Microemulsion and Sol-Gel Synthesized ZrO2-MgO Catalysts for the Liquid-Phase Dehydration of Xylose to Furfural
Almudena Parejas,
Vicente Montes,
Jesús Hidalgo-Carrillo,
Elena Sánchez-López,
Alberto Marinas,
Francisco J. Urbano
Affiliations
Almudena Parejas
Department of Organic Chemistry, Institute for Research in Fine Chemistry and Nanochemistry, IUIQFN, Universidad de Córdoba, Campus de Rabanales, Marie Curie Building, E-14014 Córdoba, Spain
Vicente Montes
Department of Organic Chemistry, Institute for Research in Fine Chemistry and Nanochemistry, IUIQFN, Universidad de Córdoba, Campus de Rabanales, Marie Curie Building, E-14014 Córdoba, Spain
Jesús Hidalgo-Carrillo
Department of Organic Chemistry, Institute for Research in Fine Chemistry and Nanochemistry, IUIQFN, Universidad de Córdoba, Campus de Rabanales, Marie Curie Building, E-14014 Córdoba, Spain
Elena Sánchez-López
Department of Organic Chemistry, Institute for Research in Fine Chemistry and Nanochemistry, IUIQFN, Universidad de Córdoba, Campus de Rabanales, Marie Curie Building, E-14014 Córdoba, Spain
Alberto Marinas
Department of Organic Chemistry, Institute for Research in Fine Chemistry and Nanochemistry, IUIQFN, Universidad de Córdoba, Campus de Rabanales, Marie Curie Building, E-14014 Córdoba, Spain
Francisco J. Urbano
Department of Organic Chemistry, Institute for Research in Fine Chemistry and Nanochemistry, IUIQFN, Universidad de Córdoba, Campus de Rabanales, Marie Curie Building, E-14014 Córdoba, Spain
Two series of catalysts were prepared by sol-gel and microemulsion synthetic procedure (SG and ME, respectively).
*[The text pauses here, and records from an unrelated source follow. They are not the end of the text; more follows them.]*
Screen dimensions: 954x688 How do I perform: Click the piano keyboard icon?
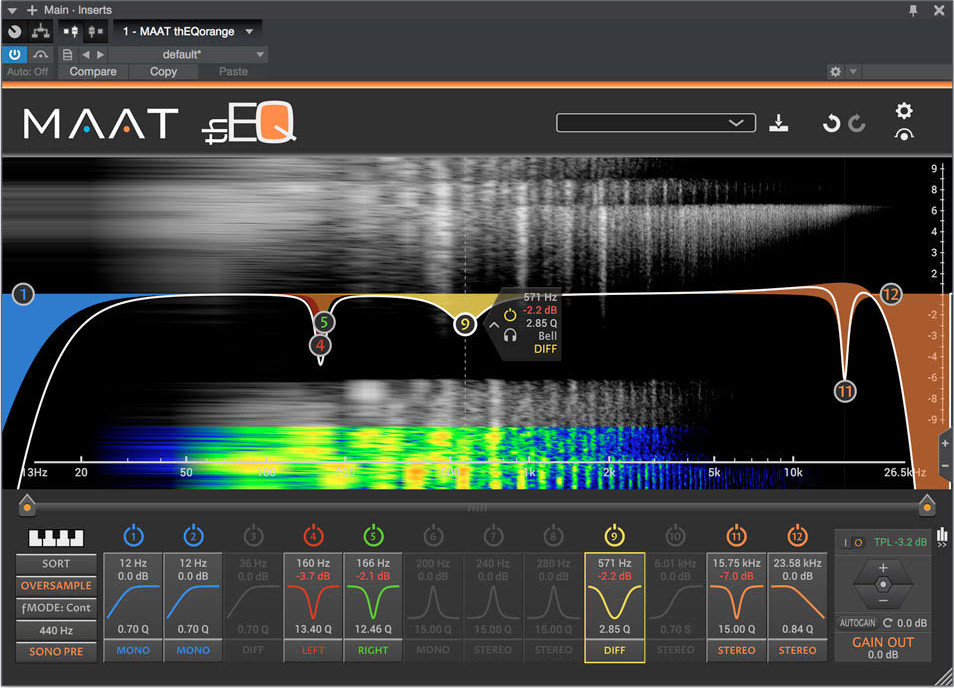click(x=56, y=539)
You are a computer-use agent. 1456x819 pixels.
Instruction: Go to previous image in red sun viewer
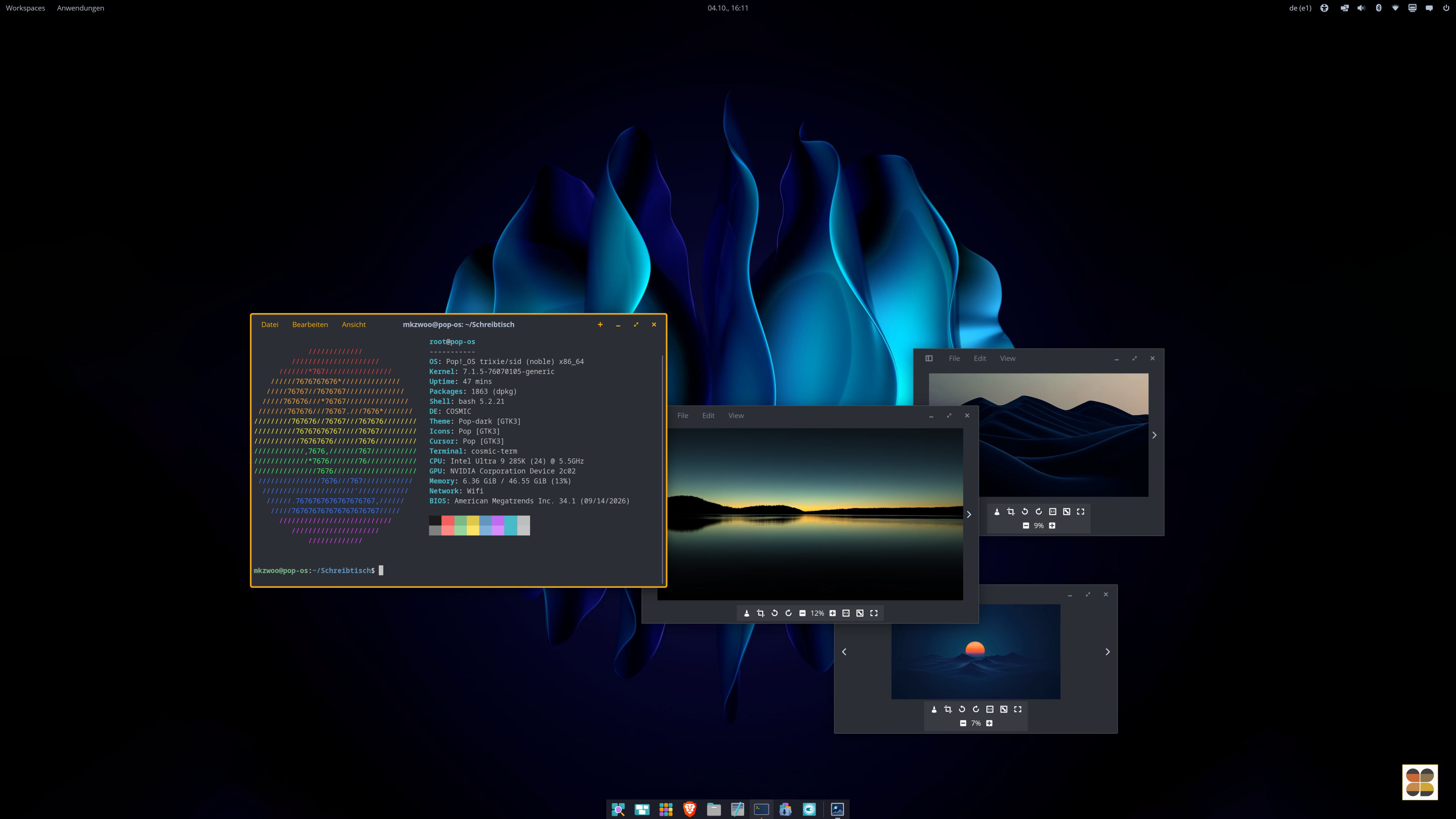[x=844, y=652]
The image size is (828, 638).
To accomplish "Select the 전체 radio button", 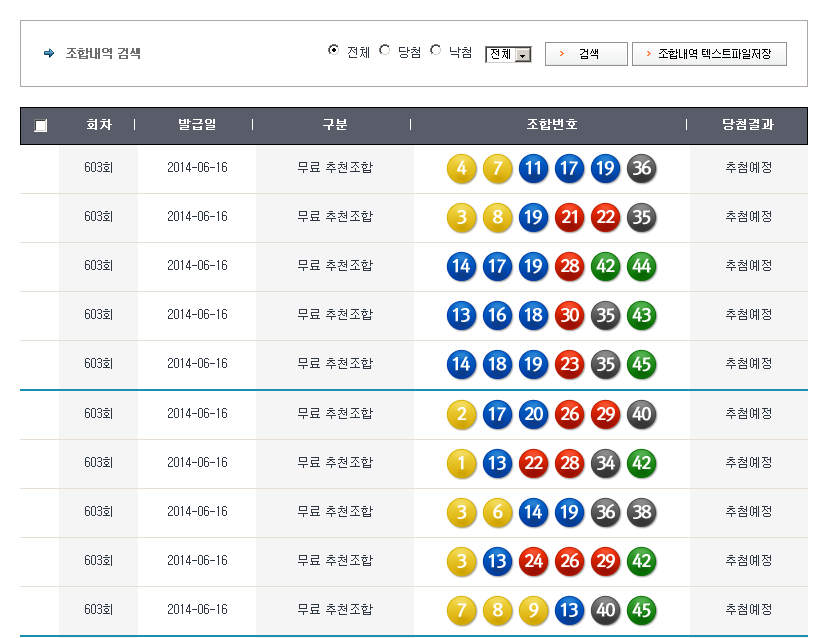I will pyautogui.click(x=333, y=50).
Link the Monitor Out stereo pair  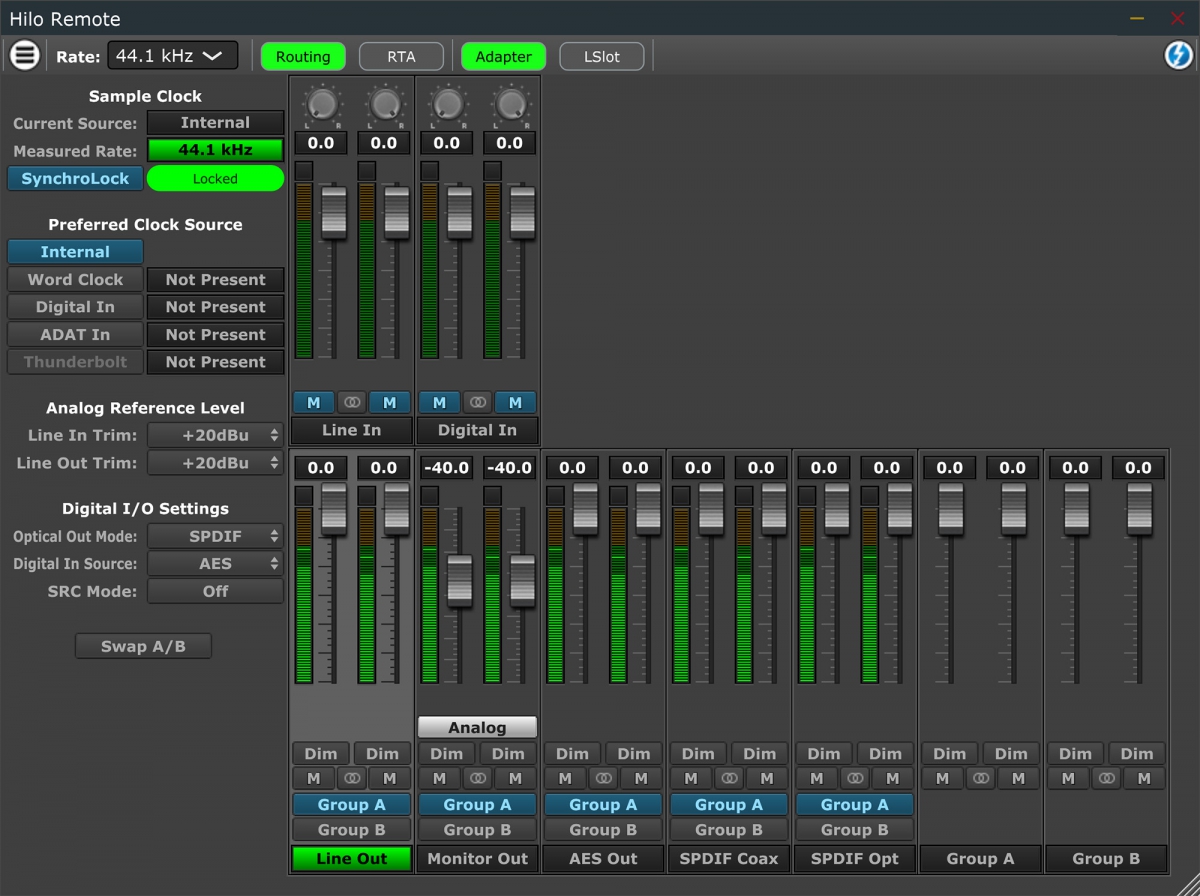click(x=477, y=778)
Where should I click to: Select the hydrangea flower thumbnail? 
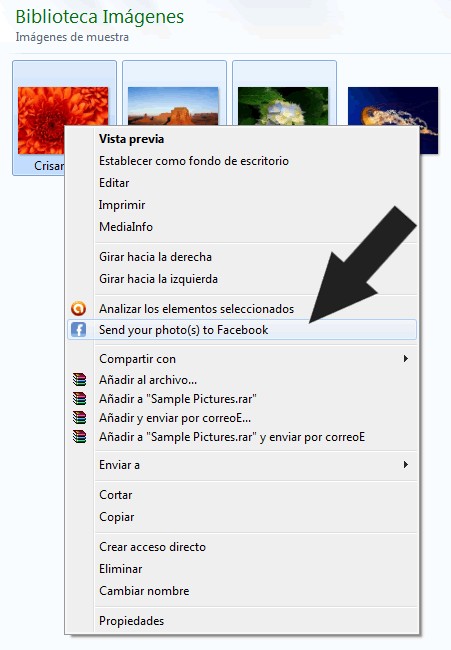click(283, 106)
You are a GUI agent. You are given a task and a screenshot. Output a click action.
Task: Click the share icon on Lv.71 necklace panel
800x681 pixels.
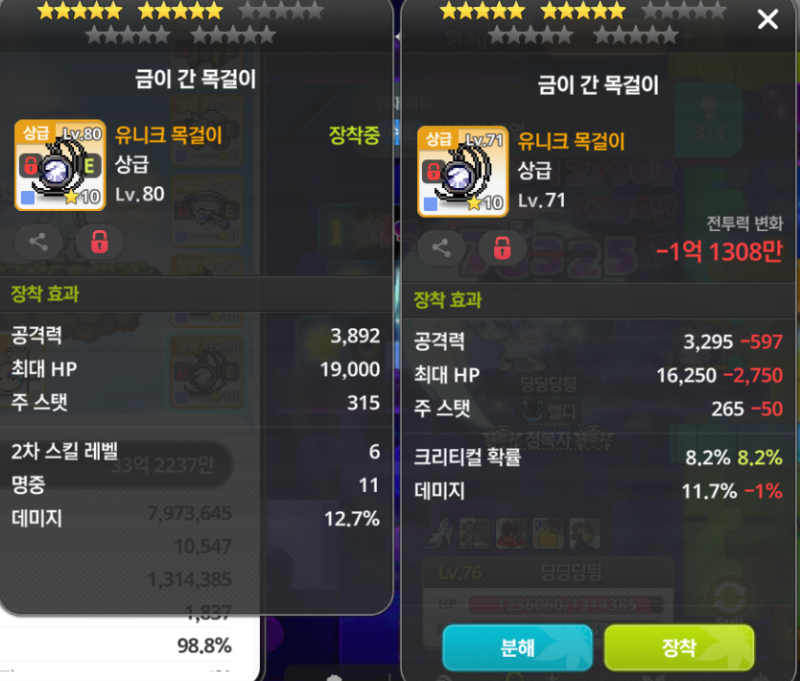tap(441, 248)
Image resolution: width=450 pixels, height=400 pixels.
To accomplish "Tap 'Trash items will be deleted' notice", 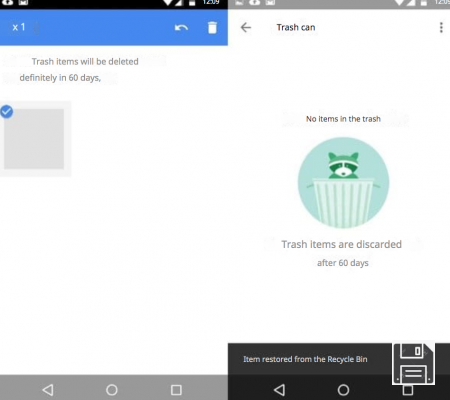I will click(x=85, y=62).
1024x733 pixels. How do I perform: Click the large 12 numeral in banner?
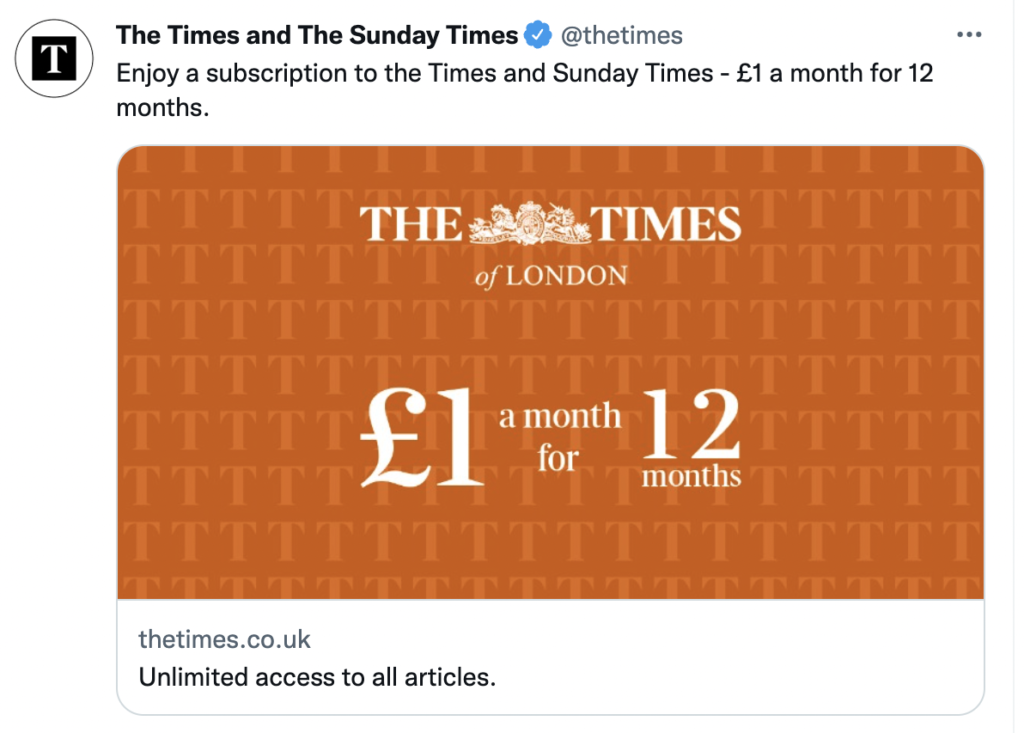[x=691, y=425]
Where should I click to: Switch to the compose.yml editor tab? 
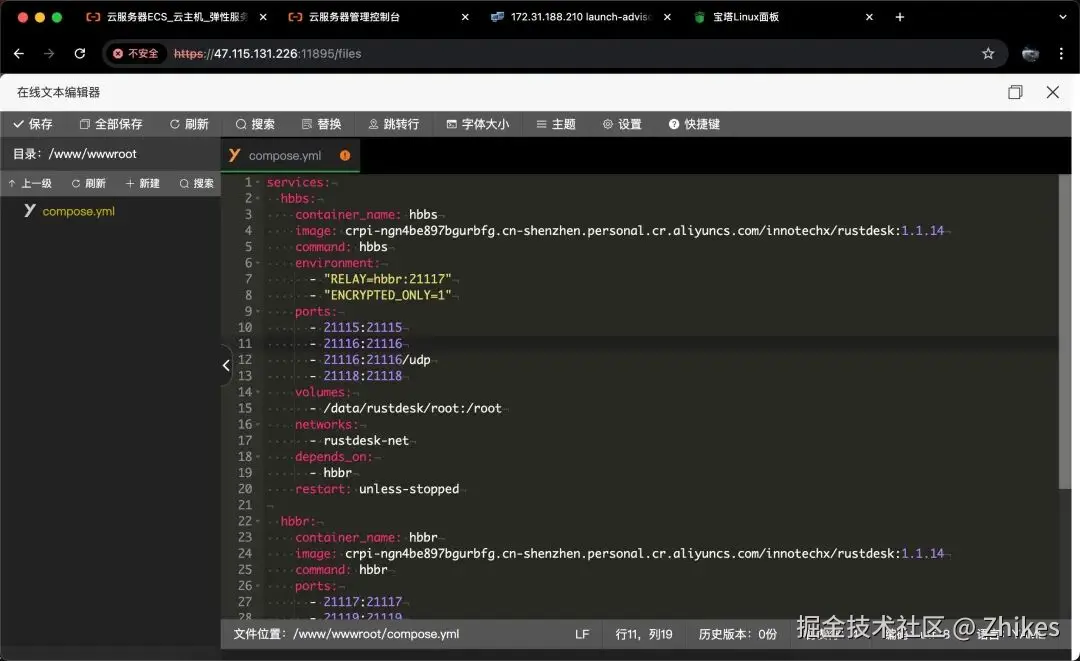point(284,156)
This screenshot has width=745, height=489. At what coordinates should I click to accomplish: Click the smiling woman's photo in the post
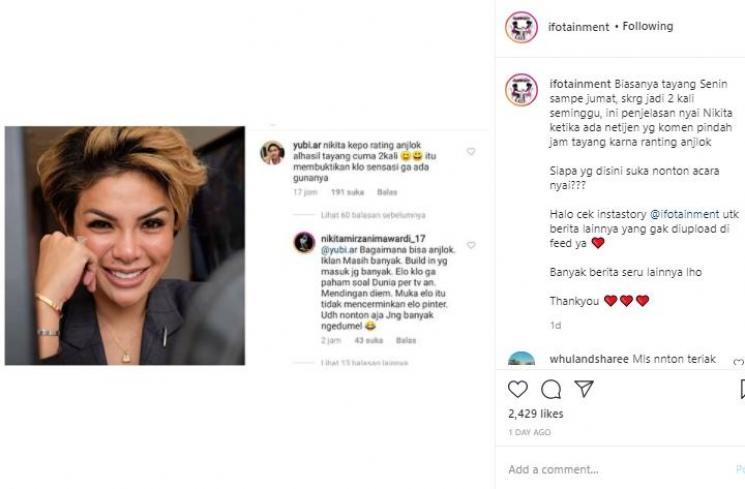(x=125, y=245)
Each series includes both pure Mg and Zr solids as well as Mg-Zr mixed solids with 25%, 50% and 75% nominal Zr content. The whole set of catalysts was characterized from thermal, structural and surface chemical points of view and subsequently applied to the liquid-phase xylose dehydration to furfural. Reactions were carried out in either a high-pressure autoclave or in an atmospheric pressure multi-reactor under a biphasic (organic/water) reaction mixture. Butan-2-ol and toluene were essayed as organic solvents. Catalysts prepared by microemulsion retained part of the surfactant used in the synthetic procedure, mainly associated with the Zr part of the solid. The MgZr-SG solid presented the highest surface acidity while the Mg3Zr-SG one exhibited the highest surface basicity among mixed systems. Xylose dehydration in the high-pressure system and with toluene/water solvent mixture led to the highest furfural yield. Moreover, the yield of furfural increases with the Zr content of the catalyst. Therefore, the catalysts constituted of pure ZrO2 (especially Zr-SG) are the most suitable to carry out the process under study although MgZr mixed solids could be also suitable for overall processes with additional reaction steps.